CRANE, Ind. – When Lorna Troutman became a volunteer for the science, technology, engineering and mathematics (STEM) program at Naval Surface Warfare Center, Crane Division (NSWC Crane), her first endeavor was standing up a FIRST LEGO League (FLL) program at Shoals Community School.
This year, Troutman’s leadership guided Shoals to a fourth consecutive trip to the State FLL competition.
Because of Troutman’s commitment – and the support of NSWC Crane and the Shoals school district – the FLL program at Shoals has become quite a success. Shoals earned three awards in this year’s FLL state championship at the University of Southern Indiana on Dec. 2. The RoboRox team received the Project Research Award, and the RoxStars team received both the Strategy & Innovation Award as well as the Robot Performance Award.
Troutman, a six-year STEM volunteer, started small, launching the FLL at Shoals with one full team of 10 students. She knew she’d be learning right along with the students for the first year of the program, but that didn’t deter her from giving it a shot.
“The kids really begin to identify with their ability to learn. That’s what it’s all about. It’s about making kids understand they have a lot more talent than they realize.”
According to the FLL website, 88 percent of FLL participants report being more interested in doing well in school, and 87 percent report having more interest in attending college.
The FLL was designed to provide kids a fun way to learn to apply STEM concepts, while also developing critical thinking, communication, and team-building skills they will use for the rest of their lives. The FLL features teams of up to 10 students from between 4th and 8th grade that research a real-world problem such as food safety, recycling, energy, etc., and are challenged to develop a solution.

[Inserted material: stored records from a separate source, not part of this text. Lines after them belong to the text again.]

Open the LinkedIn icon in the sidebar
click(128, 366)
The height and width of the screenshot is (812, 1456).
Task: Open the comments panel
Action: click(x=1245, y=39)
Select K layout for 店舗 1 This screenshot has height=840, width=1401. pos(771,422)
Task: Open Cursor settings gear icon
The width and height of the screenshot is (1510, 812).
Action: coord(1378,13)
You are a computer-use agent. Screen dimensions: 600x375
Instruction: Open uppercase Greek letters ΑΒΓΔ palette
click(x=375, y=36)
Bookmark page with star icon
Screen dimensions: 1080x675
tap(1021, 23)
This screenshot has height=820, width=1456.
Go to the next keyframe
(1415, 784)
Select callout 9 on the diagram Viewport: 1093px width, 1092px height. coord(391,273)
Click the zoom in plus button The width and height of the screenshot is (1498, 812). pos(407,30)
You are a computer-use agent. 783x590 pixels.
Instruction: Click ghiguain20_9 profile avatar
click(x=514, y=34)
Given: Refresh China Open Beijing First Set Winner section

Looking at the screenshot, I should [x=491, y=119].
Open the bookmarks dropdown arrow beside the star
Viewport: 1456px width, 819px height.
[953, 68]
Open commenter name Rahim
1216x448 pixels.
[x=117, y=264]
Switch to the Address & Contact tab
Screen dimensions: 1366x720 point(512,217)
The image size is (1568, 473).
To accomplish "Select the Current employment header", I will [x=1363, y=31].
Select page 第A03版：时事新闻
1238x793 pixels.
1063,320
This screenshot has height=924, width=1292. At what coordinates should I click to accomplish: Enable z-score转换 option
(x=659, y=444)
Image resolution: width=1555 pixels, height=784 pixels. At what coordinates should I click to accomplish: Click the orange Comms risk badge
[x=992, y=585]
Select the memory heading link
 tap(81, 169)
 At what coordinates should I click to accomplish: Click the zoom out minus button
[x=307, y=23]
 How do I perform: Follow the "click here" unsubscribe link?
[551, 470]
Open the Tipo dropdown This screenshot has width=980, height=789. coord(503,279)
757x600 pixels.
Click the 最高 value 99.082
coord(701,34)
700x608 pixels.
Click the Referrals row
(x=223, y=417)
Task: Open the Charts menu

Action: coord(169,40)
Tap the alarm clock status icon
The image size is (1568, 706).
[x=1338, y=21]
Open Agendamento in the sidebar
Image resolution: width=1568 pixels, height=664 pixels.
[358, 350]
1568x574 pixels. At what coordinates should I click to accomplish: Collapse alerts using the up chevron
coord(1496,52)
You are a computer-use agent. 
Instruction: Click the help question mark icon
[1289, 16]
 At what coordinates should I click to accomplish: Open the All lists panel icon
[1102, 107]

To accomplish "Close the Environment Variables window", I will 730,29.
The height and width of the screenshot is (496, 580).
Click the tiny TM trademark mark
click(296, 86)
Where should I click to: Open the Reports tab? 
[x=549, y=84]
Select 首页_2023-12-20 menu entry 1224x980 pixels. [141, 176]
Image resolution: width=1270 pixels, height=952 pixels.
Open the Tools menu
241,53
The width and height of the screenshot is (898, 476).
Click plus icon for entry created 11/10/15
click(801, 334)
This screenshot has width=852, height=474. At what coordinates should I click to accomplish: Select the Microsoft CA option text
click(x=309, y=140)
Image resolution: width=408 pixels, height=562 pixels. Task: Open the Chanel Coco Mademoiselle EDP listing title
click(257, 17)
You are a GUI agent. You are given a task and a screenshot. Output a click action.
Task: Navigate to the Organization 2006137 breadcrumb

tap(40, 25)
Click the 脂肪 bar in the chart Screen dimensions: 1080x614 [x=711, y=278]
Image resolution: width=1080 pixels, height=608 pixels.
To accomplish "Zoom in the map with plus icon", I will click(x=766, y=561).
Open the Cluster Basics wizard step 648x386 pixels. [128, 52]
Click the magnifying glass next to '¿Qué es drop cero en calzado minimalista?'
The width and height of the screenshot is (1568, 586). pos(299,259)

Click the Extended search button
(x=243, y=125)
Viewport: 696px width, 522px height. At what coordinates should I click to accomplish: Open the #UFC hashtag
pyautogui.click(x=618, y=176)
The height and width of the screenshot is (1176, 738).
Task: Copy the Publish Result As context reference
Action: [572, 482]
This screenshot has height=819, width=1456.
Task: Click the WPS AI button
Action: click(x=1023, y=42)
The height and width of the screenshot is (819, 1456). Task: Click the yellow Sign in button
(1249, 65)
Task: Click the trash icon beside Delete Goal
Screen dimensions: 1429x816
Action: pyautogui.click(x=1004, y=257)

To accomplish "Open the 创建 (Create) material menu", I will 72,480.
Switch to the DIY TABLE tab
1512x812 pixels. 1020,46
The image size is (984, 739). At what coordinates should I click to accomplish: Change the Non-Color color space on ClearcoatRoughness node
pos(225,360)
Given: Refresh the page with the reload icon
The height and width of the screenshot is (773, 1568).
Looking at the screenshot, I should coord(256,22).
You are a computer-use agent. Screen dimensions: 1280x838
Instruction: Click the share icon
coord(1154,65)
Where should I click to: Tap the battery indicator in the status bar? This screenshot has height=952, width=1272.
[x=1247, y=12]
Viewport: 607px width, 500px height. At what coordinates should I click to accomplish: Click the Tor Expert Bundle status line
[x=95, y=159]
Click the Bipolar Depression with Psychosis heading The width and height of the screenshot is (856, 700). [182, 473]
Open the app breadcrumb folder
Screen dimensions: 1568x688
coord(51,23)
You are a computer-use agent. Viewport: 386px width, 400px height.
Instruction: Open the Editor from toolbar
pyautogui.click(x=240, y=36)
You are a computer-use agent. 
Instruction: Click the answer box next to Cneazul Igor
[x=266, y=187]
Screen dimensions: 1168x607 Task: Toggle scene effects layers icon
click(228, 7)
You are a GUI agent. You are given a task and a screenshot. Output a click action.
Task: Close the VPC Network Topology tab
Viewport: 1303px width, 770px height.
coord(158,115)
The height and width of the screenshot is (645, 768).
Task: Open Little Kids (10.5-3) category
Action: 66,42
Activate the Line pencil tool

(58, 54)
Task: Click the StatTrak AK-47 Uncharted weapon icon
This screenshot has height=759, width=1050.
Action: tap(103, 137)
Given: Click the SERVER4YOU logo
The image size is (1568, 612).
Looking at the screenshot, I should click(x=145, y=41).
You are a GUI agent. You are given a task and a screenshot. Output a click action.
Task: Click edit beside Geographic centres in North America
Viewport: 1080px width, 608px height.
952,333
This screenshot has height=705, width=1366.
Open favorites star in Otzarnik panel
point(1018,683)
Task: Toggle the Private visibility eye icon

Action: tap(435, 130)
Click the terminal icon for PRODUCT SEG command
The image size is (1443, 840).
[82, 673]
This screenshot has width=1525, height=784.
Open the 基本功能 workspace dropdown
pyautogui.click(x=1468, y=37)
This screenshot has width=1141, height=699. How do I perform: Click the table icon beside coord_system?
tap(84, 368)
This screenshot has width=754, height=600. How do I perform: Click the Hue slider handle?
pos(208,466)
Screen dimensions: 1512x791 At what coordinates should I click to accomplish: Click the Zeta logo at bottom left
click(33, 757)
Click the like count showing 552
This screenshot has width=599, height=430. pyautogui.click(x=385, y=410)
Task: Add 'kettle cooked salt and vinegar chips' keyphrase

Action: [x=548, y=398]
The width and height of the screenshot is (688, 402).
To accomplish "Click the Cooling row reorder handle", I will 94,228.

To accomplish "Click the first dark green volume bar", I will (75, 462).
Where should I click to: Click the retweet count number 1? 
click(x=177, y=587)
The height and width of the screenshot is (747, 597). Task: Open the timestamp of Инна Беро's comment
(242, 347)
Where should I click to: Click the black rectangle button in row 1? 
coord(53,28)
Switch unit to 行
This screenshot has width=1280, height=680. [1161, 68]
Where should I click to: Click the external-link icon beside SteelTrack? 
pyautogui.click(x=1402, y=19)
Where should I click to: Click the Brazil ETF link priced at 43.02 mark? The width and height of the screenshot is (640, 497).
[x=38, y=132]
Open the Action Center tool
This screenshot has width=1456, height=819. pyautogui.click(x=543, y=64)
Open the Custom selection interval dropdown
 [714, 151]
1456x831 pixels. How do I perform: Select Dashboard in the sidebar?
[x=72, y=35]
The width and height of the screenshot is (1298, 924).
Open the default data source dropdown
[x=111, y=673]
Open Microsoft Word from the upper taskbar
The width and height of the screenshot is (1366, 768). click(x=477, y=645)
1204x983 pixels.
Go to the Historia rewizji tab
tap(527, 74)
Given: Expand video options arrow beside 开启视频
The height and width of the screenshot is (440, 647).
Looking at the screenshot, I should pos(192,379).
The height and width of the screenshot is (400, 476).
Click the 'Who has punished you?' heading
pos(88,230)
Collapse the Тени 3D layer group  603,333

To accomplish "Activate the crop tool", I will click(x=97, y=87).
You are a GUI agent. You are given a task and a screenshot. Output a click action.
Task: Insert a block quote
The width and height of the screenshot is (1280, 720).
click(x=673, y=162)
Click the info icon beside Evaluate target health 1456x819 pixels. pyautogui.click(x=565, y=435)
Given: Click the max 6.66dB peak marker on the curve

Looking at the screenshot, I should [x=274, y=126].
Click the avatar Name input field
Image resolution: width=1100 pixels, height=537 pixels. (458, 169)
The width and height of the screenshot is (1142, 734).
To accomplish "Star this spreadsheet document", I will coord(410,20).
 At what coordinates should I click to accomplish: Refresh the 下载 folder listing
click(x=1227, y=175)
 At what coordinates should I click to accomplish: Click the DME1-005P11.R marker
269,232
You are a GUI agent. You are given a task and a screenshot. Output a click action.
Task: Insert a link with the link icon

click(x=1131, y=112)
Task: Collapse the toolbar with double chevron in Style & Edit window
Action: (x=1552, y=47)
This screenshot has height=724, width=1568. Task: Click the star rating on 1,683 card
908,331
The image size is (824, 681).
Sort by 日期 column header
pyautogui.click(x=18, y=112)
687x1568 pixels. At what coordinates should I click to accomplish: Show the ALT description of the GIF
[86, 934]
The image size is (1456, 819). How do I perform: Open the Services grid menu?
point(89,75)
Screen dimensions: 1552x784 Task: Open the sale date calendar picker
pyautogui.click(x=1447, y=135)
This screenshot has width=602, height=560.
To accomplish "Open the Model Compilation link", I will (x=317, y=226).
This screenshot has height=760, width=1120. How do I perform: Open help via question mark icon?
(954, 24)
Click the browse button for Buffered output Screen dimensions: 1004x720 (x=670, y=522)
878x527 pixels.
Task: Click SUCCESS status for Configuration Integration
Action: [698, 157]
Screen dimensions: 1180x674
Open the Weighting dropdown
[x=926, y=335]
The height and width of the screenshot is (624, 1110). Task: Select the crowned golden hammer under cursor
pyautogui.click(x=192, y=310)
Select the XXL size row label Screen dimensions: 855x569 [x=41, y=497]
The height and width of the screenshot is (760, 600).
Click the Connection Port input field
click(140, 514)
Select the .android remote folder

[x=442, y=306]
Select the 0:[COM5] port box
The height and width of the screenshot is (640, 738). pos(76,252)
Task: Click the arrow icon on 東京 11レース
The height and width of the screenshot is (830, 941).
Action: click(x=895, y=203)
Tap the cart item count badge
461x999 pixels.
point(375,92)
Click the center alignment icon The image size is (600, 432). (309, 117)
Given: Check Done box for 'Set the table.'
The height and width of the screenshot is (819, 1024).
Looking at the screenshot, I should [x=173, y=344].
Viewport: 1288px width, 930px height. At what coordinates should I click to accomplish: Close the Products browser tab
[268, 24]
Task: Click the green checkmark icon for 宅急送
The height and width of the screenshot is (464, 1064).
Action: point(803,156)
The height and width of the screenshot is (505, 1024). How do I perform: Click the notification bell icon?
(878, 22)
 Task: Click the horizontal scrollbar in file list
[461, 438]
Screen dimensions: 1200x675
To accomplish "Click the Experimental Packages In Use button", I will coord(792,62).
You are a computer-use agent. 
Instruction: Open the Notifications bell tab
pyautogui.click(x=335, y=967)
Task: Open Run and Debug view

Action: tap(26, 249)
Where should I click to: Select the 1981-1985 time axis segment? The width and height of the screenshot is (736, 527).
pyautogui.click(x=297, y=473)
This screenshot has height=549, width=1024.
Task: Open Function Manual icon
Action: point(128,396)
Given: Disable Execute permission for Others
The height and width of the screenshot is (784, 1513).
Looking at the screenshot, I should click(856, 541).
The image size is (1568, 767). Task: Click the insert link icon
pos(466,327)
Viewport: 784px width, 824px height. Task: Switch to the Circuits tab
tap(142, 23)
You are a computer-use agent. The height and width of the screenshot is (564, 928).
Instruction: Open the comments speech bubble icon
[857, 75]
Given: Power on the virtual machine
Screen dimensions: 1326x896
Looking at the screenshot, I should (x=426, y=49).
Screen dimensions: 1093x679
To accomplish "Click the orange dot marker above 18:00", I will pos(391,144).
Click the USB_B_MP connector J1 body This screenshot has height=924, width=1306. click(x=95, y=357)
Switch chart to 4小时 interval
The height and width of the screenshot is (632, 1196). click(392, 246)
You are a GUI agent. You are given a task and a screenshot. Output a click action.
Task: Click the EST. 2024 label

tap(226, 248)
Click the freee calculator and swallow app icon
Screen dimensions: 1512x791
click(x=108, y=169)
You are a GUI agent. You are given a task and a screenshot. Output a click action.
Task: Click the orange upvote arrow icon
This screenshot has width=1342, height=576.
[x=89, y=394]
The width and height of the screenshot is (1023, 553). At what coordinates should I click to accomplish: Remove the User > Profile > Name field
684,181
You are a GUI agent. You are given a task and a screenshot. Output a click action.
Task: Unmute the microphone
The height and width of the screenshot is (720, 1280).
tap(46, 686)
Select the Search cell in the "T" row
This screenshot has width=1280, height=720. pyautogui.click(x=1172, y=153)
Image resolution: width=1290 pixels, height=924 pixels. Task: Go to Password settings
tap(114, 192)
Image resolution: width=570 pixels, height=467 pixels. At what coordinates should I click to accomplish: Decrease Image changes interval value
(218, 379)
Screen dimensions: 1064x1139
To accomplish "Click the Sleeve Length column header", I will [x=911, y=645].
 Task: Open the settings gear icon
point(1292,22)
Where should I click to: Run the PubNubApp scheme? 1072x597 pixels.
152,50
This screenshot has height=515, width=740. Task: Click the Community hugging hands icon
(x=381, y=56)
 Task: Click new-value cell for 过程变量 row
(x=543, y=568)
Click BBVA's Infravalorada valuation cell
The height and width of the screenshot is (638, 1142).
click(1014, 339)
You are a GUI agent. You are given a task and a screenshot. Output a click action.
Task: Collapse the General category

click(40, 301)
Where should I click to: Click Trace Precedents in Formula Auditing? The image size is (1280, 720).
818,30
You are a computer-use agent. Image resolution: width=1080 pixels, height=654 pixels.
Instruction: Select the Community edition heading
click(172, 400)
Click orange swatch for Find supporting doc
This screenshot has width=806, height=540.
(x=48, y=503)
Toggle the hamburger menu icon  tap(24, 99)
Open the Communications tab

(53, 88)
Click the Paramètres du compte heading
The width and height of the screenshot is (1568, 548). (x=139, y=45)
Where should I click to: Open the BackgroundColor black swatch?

Troutman’s STEM-related efforts, have led to a regular STEM night, and the school has dedicated a room just for STEM activities so they no longer have to share a space. Because of community support, the Shoals FLL program is cost-free for the kids and the parents as well.
“It’s just the excitement that they’re part of a team that can succeed – that’s what drives me to keep going. Seeing the smiles on those kids’ faces makes it all worth it.”
Troutman has big goals for the FLL program and other STEM-related efforts at Shoals. She hopes to have a Shoals FLL team reach the world championships soon, and she wants to help as many students as possible identify their interests and strengths.
Most of all, though, Troutman is determined to make students aware of the variety of career opportunities that exist right here at NSWC Crane.
“Crane is right in their backyard,” Troutman said. “My mission is to make sure they understand what’s available at Crane, and what you can do once you’re here.”
NSWC Crane has large workforce and is continuously looking to attract top talent with diverse sets of skills, disciplines and knowledge that are required to accomplish our mission to support the warfighter.
The goal of NSWC Crane’s K-12 STEM Outreach Program is to facilitate the use of NSWC Crane resources to motivate, cultivate and attract the next generation of STEM talent. The program accomplishes this by providing students and teachers with NSWC Crane scientist and engineer mentors for a variety of programs. Since the inception of its STEM program, NSWC Crane and its personnel have served over 8,000 students, 100 teachers and 100 schools.